_What the task asks_
Extract every line of the records that follow and reproduce each one verbatim, in its original order.

_Records for the task_

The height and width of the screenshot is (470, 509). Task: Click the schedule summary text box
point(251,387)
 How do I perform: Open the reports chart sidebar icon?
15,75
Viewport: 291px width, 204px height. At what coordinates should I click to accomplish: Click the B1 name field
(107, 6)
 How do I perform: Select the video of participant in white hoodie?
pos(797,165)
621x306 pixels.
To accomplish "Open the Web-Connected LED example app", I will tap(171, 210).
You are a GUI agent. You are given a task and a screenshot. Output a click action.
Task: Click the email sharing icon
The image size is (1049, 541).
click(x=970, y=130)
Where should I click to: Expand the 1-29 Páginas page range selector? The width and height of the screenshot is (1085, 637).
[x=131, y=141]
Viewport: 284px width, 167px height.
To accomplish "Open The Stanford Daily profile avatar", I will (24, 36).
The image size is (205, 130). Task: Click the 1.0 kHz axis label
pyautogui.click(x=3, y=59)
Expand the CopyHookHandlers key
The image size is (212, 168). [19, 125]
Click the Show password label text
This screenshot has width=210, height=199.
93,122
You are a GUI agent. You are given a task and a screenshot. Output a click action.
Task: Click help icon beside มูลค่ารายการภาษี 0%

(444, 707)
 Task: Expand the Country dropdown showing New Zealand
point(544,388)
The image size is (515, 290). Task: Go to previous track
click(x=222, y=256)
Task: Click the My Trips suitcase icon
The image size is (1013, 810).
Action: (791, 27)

_Solution to this problem_
The height and width of the screenshot is (470, 509). Task: Click the schedule summary text box
point(251,387)
 How do I perform: Open the reports chart sidebar icon?
15,75
Viewport: 291px width, 204px height. At what coordinates should I click to accomplish: Click the B1 name field
(107, 6)
 How do I perform: Select the video of participant in white hoodie?
pos(797,165)
621x306 pixels.
To accomplish "Open the Web-Connected LED example app", I will tap(171, 210).
You are a GUI agent. You are given a task and a screenshot. Output a click action.
Task: Click the email sharing icon
The image size is (1049, 541).
click(x=970, y=130)
Where should I click to: Expand the 1-29 Páginas page range selector? The width and height of the screenshot is (1085, 637).
[x=131, y=141]
Viewport: 284px width, 167px height.
To accomplish "Open The Stanford Daily profile avatar", I will (24, 36).
The image size is (205, 130). Task: Click the 1.0 kHz axis label
pyautogui.click(x=3, y=59)
Expand the CopyHookHandlers key
The image size is (212, 168). [19, 125]
Click the Show password label text
This screenshot has width=210, height=199.
93,122
You are a GUI agent. You are given a task and a screenshot. Output a click action.
Task: Click help icon beside มูลค่ารายการภาษี 0%

(444, 707)
 Task: Expand the Country dropdown showing New Zealand
point(544,388)
The image size is (515, 290). Task: Go to previous track
click(x=222, y=256)
Task: Click the My Trips suitcase icon
The image size is (1013, 810).
Action: (791, 27)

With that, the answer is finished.